Records in a dataset
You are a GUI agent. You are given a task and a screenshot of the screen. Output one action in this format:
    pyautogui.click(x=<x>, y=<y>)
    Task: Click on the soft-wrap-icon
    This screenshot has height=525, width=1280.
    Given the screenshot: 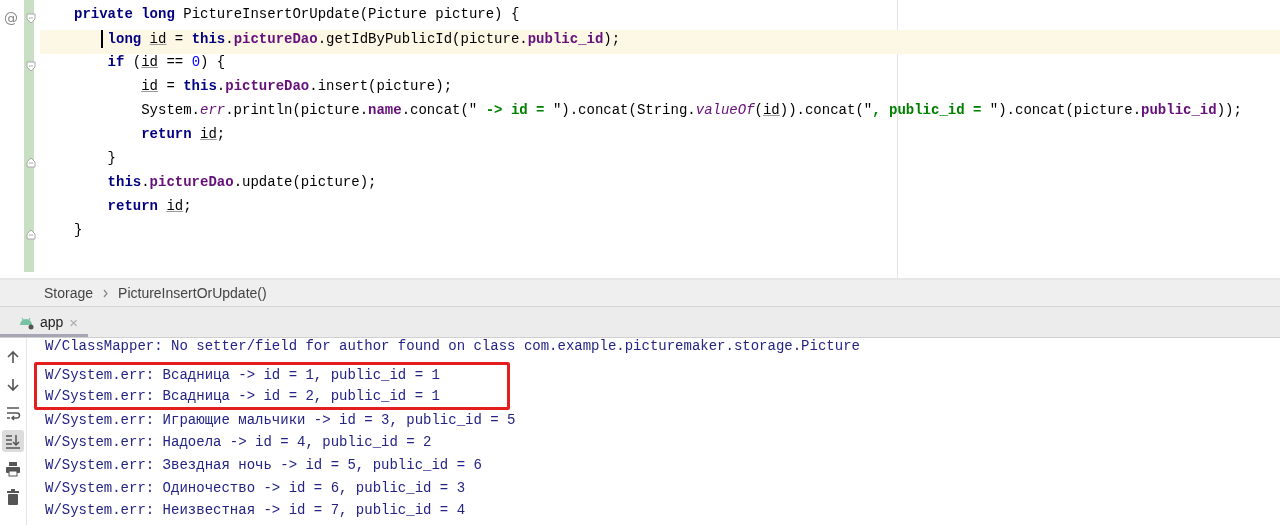 What is the action you would take?
    pyautogui.click(x=13, y=413)
    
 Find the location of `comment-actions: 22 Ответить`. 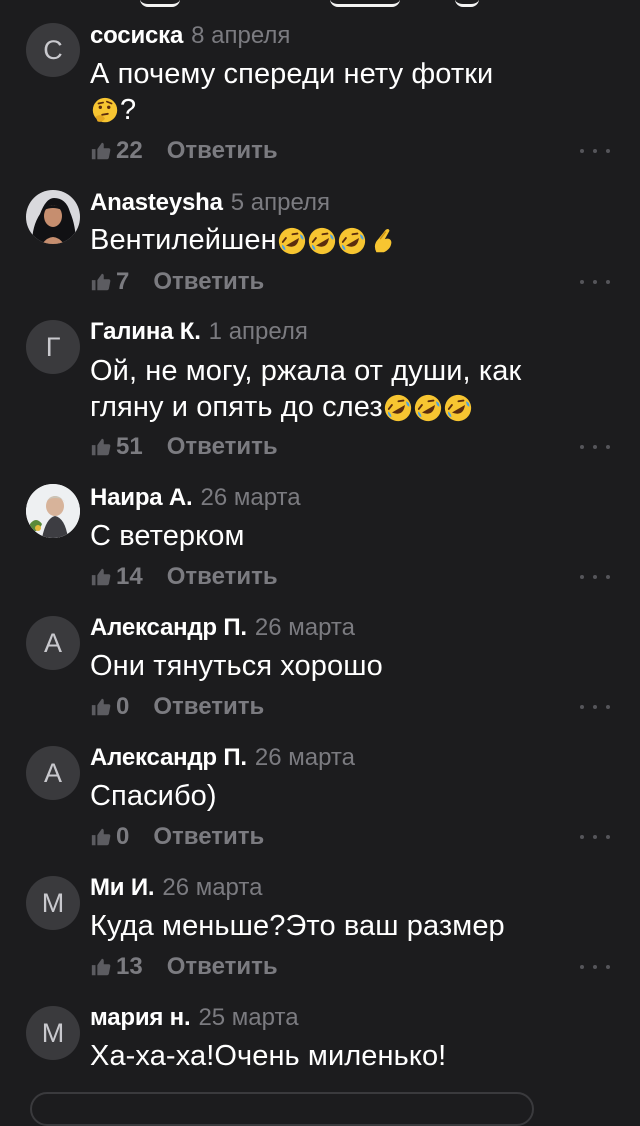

(To-do item)
Starting at the top of the material and ending with the line that contains "This screenshot has", rewrite those lines with "screenshot" switched to "screen capture" and everything else unchanged.

(Answer below)
You are a GUI agent. You are given a task and a screen capture of the screen. Output one action in this format:
    pyautogui.click(x=<x>, y=<y>)
    Task: Click on the soft-wrap-icon
    This screen capture has height=525, width=1280.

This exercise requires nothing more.